Reporter Links Sport Shooters, Murderers

August 3, 2012 by Sam Rolley

UPI
The Olympic Games are underway in London.

Is there any correlation between Olympic shooting sports and deranged murderers?

Of course there isn’t, unless you happen to be a reporter for The Washington Post.

In a seemingly desperate attempt to tie two completely unrelated topics that have been dominating mainstream news media over the past couple of weeks, Post reporter Katherine Boyle attempted to tie James Holmes’ horrific massacre to Olympian target shooting.

The piece, entitled “Even at the Olympics, Athletes in Sport of Shooting Face Questions About Gun Violence,” Boyle asserts the following regarding Olympian shooter Kim Rhode:
But Rhode, 33, is confronted with questions that few other athletes face because she is a shooter — a term embraced by Rhode and other athletes who shoot rifles and pistols for sport. Olympic shooters must deal with unfortunate associations: They compete in a sport — one that demands concentration and decades of practice — that also requires a machine that, when used maliciously, can kill people.

At a news conference last Thursday, before she earned a gold medal in women’s skeet shooting, Rhode was asked about another shooter, arguably a more famous one, who used a rifle, a shotgun and a semiautomatic pistol to kill 12 and injure 58 in a packed movie theater.
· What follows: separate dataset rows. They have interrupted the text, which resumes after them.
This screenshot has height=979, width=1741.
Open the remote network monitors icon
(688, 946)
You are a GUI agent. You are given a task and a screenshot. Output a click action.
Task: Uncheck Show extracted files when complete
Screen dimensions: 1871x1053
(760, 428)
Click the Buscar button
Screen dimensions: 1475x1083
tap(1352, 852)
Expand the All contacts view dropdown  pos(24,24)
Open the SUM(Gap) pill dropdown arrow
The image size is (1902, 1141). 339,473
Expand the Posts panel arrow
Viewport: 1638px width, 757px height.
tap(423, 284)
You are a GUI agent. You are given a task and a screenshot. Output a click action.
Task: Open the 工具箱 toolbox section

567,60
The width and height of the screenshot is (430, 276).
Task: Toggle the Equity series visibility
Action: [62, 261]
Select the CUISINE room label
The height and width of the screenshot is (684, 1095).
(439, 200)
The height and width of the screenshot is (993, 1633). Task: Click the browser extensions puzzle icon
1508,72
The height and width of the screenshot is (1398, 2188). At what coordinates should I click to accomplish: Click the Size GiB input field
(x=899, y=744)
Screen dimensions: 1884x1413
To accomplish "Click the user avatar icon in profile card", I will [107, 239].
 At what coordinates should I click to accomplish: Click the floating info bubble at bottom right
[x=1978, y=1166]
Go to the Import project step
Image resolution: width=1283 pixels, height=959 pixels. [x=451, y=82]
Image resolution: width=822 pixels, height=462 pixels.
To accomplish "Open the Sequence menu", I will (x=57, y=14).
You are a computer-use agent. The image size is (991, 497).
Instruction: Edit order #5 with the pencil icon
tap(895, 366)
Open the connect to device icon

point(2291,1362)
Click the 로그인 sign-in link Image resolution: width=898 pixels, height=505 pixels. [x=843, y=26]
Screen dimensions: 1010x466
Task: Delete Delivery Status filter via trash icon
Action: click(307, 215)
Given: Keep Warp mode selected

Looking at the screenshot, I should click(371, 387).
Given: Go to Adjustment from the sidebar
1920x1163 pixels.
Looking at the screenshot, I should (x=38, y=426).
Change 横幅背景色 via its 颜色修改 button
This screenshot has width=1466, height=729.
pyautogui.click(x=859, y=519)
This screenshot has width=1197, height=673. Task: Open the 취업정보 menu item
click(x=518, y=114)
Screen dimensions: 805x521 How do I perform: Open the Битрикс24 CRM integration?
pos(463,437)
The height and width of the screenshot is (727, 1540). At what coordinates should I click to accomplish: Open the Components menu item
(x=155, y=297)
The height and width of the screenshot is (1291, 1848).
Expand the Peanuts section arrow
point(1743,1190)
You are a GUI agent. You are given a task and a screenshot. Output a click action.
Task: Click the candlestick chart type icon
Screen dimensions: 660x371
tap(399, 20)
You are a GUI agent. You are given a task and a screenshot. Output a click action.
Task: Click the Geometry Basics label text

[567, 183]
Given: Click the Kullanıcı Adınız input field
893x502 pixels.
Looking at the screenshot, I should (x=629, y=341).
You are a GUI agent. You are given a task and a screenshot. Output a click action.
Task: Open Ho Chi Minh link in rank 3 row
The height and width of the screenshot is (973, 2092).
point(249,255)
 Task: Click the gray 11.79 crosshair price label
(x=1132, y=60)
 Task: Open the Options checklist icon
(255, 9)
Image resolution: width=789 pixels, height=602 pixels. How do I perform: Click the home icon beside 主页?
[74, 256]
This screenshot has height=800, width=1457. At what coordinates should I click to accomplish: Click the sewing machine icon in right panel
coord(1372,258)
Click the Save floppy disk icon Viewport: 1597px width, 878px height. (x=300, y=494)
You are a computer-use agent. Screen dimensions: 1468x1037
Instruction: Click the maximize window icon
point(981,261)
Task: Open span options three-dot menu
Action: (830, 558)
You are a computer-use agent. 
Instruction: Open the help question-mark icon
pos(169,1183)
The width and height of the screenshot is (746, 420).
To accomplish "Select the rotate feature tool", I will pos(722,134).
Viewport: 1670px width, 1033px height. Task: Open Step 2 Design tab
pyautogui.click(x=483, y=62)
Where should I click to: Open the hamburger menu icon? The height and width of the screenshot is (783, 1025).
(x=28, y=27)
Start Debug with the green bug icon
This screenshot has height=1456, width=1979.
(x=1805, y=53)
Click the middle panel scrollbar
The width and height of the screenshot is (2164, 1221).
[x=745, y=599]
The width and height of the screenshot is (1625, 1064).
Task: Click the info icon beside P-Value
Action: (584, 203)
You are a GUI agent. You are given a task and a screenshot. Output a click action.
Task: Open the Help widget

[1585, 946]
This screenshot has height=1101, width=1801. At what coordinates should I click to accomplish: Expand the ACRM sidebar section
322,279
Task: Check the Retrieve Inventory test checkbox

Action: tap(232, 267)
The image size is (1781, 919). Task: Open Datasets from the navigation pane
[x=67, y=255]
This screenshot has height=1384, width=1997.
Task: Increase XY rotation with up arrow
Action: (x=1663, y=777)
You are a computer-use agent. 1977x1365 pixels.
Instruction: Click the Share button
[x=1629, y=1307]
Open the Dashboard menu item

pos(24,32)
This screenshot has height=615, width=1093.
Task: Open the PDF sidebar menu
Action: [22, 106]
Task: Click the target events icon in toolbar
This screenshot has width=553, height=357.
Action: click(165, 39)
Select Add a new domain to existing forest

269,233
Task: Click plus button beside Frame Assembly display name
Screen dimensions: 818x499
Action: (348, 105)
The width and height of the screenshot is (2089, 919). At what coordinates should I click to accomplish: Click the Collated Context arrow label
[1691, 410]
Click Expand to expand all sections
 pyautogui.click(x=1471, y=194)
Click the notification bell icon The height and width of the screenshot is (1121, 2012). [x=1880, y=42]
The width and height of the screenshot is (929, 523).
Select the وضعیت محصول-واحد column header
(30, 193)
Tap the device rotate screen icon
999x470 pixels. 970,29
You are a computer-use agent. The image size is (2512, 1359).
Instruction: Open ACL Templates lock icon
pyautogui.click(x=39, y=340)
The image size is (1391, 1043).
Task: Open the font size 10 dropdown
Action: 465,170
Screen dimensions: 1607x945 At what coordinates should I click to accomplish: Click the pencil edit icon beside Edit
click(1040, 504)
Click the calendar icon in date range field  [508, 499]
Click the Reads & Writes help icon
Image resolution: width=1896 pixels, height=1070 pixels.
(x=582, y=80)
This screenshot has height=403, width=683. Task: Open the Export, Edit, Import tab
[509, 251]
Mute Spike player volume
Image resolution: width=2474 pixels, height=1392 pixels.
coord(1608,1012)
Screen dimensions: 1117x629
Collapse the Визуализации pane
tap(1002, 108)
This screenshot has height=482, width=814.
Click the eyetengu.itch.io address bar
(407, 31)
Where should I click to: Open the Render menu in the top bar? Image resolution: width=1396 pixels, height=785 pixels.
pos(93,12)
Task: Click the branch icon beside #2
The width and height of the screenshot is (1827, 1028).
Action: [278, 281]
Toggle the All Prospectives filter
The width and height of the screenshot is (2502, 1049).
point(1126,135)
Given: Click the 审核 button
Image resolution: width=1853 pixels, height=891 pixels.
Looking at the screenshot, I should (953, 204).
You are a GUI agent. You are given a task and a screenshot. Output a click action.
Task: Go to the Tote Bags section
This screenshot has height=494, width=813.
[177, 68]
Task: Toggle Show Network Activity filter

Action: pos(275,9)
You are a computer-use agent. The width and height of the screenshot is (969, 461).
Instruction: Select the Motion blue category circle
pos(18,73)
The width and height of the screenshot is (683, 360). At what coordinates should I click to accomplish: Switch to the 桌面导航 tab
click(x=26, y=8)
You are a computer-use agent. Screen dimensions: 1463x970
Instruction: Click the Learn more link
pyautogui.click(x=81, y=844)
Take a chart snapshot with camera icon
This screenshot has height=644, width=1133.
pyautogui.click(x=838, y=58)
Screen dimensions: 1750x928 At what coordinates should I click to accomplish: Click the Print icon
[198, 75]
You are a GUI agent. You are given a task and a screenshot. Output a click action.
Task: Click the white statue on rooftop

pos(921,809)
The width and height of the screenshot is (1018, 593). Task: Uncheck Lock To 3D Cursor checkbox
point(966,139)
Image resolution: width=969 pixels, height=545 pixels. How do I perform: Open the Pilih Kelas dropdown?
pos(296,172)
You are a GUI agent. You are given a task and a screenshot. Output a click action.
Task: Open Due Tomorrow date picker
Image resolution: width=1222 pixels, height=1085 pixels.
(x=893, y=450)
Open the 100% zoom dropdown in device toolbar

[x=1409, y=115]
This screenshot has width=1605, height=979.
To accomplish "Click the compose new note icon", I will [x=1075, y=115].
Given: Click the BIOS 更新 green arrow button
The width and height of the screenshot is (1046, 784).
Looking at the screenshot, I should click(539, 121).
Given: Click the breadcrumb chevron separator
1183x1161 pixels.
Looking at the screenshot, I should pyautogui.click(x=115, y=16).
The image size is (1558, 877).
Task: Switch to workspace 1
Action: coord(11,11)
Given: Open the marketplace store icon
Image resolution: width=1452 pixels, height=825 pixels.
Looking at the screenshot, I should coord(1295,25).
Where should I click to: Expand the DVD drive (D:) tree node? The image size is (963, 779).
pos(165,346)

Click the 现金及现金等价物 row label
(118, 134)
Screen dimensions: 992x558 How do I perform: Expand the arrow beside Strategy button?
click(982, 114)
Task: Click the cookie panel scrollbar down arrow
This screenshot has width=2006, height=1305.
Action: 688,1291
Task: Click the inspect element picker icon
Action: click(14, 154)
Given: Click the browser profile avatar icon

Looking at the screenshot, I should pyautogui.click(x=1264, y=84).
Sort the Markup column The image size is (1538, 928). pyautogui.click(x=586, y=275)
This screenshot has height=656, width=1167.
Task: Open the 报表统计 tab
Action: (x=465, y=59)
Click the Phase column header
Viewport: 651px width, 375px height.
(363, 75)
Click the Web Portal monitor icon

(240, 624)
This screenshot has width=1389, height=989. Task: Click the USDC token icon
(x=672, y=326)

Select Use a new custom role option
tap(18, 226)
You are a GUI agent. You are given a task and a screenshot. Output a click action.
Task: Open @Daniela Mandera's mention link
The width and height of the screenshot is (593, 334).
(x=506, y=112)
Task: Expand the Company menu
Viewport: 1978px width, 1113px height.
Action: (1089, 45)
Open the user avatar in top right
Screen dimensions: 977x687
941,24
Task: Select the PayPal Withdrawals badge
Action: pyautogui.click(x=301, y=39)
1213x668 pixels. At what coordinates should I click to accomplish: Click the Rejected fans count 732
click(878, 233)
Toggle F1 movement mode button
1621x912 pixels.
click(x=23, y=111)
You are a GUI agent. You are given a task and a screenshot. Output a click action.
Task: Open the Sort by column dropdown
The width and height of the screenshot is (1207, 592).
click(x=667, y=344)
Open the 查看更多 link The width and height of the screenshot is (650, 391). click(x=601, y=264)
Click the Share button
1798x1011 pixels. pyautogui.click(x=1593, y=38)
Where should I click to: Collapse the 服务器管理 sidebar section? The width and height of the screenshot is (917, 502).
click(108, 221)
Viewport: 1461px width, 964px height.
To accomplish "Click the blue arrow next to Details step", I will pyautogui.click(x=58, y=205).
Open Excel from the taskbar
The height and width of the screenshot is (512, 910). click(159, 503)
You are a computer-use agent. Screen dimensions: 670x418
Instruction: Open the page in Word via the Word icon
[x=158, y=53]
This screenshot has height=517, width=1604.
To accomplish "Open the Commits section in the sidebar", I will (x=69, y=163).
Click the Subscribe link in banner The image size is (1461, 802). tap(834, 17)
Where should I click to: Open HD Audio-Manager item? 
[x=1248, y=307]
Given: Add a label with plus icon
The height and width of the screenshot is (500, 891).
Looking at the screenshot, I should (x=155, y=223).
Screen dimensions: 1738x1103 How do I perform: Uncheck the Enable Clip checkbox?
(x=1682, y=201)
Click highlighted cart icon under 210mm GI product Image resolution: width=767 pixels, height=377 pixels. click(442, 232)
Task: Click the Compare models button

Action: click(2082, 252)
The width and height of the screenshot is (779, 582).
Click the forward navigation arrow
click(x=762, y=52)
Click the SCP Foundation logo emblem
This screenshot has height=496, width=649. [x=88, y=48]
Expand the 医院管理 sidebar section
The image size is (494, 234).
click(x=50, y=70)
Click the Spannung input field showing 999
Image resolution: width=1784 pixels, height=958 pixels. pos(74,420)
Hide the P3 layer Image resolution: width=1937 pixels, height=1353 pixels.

As with most mass shootings, the backdrop was pedestrian.

The targets, random — the opposite of what happens at the Olympic Training Center in Colorado Springs, where Rhode and other members of USA Shooting practice their sport.
Particularly revealing of Boyle’s attempt to use a piece about highly skilled athletes competing in an Olympic event into a politically charged narrative on how different gun owners are from “normal” people who don’t have them are the words, “that also requires a machine that, when used maliciously, can kill people.”

Just for fun, here are some ad-lib variations of the statement using other tools Olympians might have:
[Swimmers] compete in a sport — one that demands concentration and decades of practice — that also requires a [speedo] that, when used maliciously, can kill people.

[Fencing competitors] compete in a sport — one that demands concentration and decades of practice — that also requires a [foil, epee or sabre] that, when used maliciously, can kill people.

[Badminton players] compete in a sport — one that demands concentration and decades of practice — that also requires a [shuttlecock] that, when used maliciously, can kill people.